Microsoft Excel Design a crossword puzzle in Microsoft®Excel 2000

Design a crossword puzzle in Microsoft Excel
Curriculum Area: Language arts/math/social studies/science
Grade Level: 4 and up
Application: Microsoft®Excel 2000
Tip: Use special formatting features to design a crossword puzzle.
Description: Students design their own crossword puzzle. Because of the
unique column and row layout in Excel, as well as its cell formatting features,
students can design a crossword puzzle to learn vocabulary words,
definitions, and concepts that are relevant to practically any area of the
curriculum. Students can write a crossword puzzle, then trade with a
classmate to solve each other's puzzle -- a great way for students to review
before a test.
Sample Crossword Puzzles
Basic puzzle
Puzzle with extra formatting and two columns of clues next to each other
The Excel features that will be used in this exercise are:
Changing multiple column widths at the same time.
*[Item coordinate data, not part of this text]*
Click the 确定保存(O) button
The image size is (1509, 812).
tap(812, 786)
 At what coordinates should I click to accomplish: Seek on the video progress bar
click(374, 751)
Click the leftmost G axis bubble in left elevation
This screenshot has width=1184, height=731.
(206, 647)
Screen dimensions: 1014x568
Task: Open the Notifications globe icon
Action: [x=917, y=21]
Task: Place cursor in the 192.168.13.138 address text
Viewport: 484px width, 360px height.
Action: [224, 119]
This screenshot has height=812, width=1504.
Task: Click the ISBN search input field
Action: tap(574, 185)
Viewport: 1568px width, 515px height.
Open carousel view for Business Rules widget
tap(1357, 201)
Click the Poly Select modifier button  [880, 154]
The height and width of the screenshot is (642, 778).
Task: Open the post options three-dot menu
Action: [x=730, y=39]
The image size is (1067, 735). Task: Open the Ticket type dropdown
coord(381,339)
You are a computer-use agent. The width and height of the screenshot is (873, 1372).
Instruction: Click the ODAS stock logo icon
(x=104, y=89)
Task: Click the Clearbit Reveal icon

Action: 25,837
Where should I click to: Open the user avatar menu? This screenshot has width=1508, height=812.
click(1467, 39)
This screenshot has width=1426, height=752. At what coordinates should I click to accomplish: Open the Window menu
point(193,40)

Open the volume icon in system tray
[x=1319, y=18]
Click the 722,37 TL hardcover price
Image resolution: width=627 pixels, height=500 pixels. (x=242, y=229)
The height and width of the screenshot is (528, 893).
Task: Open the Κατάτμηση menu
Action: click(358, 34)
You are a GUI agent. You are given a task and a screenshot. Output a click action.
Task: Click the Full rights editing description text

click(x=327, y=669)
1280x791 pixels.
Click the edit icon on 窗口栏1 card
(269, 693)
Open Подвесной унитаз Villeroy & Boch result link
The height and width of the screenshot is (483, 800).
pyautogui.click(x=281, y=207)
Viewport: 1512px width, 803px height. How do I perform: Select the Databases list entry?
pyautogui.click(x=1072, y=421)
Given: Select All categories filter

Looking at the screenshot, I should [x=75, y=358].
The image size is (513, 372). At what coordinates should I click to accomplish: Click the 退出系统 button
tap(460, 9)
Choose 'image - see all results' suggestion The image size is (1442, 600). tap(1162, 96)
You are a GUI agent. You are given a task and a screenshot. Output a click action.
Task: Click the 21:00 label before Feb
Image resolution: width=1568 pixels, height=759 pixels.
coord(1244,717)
Formatting a number in a cell so that it is not only small, but also positioned at the top
left of the cell.
Using the Format Painter tool to repeat formatting
How To:
On graph paper, sketch out a crossword puzzle to go along with any curriculum area
or lesson.
Start Microsoft Excel, and make sure a new, blank worksheet is open.
Begin by making a group of columns very narrow; these will be the columns for your
crossword puzzle. To change the width of several columns at once:
Click on a column letter at the top of the spreadsheet, and drag the mouse
across as many columns as you need for your puzzle. For example, select
columns A-U if your puzzle will be that many columns wide.
Point between the letters at the top of the columns, where two selected
columns meet. (Your mouse pointer will change to a double-sided arrow when
you are in the right place.) Drag left to make all of the selected columns
smaller. As you drag, note that the width of the columns appears just above
the column headings. A good width for a crossword puzzle is about 4.00 (or
larger for younger students, so that the fill-in boxes are bigger).
Next, change the rows of your puzzle to be taller. For example, in the samples above,
rows 3-12 are taller than the other rows. To change the height of many rows at the
same time:
Click the row number (on the left edge of the spreadsheet) for the first row
that will be part of your puzzle, and drag down to include as many rows as you
Point between the row numbers for two selected rows. (Your mouse pointer
will change to a double-sided arrow when you are in the right place.) Drag
down to make all of the selected rows taller. As you drag, note that the height
of the rows pops up. An average height is 24.00 (or taller for younger
After you have set up the columns and rows, format the cells that will include the
small numbers indicating crossword puzzle clues. To insert a tiny number in the topleft corner of a cell:
First, click in a cell where a number belongs.
Select Cells from the Format menu
On the Alignment tab, select Left (Indent) from the list under Horizontal,
and select Top from the list under Vertical.
On the Font tab, select a small font size such as 8, and then click OK
Before you repeat these steps to format the other cells in the same way, format the
cell so that it has a dark border around it. (Later, you'll use a special tool on the
toolbar to repeat the format of this cell elsewhere in the spreadsheet.) To add a dark
border around the cell:
Make sure that the cell you want to format is selected.
Next, click the drop-down triangle next to the Borders button on the
Formatting toolbar. Click either Outside Borders or Thick Box Border. Keep
in mind that the thicker the border, the easier it is to see when it is printed.
Now it's time to copy the special formatting (the small number in the top-left corner
and the border) that you've applied to this one cell and apply it to other cells. To do
this, you will use the Format Painter tool.
Make sure that the cell that contains the special formatting and the small
number is selected. Double-click the Format Painter button on the Standard
toolbar (it looks like a paintbrush). Note that double-clicking the tool keeps it
Click another cell where you want to repeat this formatting. You can even click
and drag the mouse over a group of cells across or down to format a whole
word in your puzzle. Continue clicking the Format Painter tool in cells where
words belong in your puzzle. If you apply the formatting to a cell accidentally,
just press CTRL+Z.
When you are finished using the Format Painter, press ESC to stop this
special way of copying a cell's format to other cells.
Now, type in the rest of the numbers where they belong in your crossword puzzle.
Finally, type your clues below your puzzle. Type a heading for the Across and Down
clues, and then type the clues below each heading. Format the text as needed.
Tip: If you have a clue that begins with a number, type the number assigned to the
clue, and then a space or two before you start typing the clue itself.
10. Save and then print your masterpiece! Let someone else try out your new puzzle.
More Ideas:
You might want to fill in some cells with solid black, just like in real crossword puzzles
(see the sample above). On the Drawing toolbar, click the Fill Color button (it looks
like a paint bucket) to fill in the cells with a solid color, such as black.
Add some clip art that fits the theme of your crossword puzzle.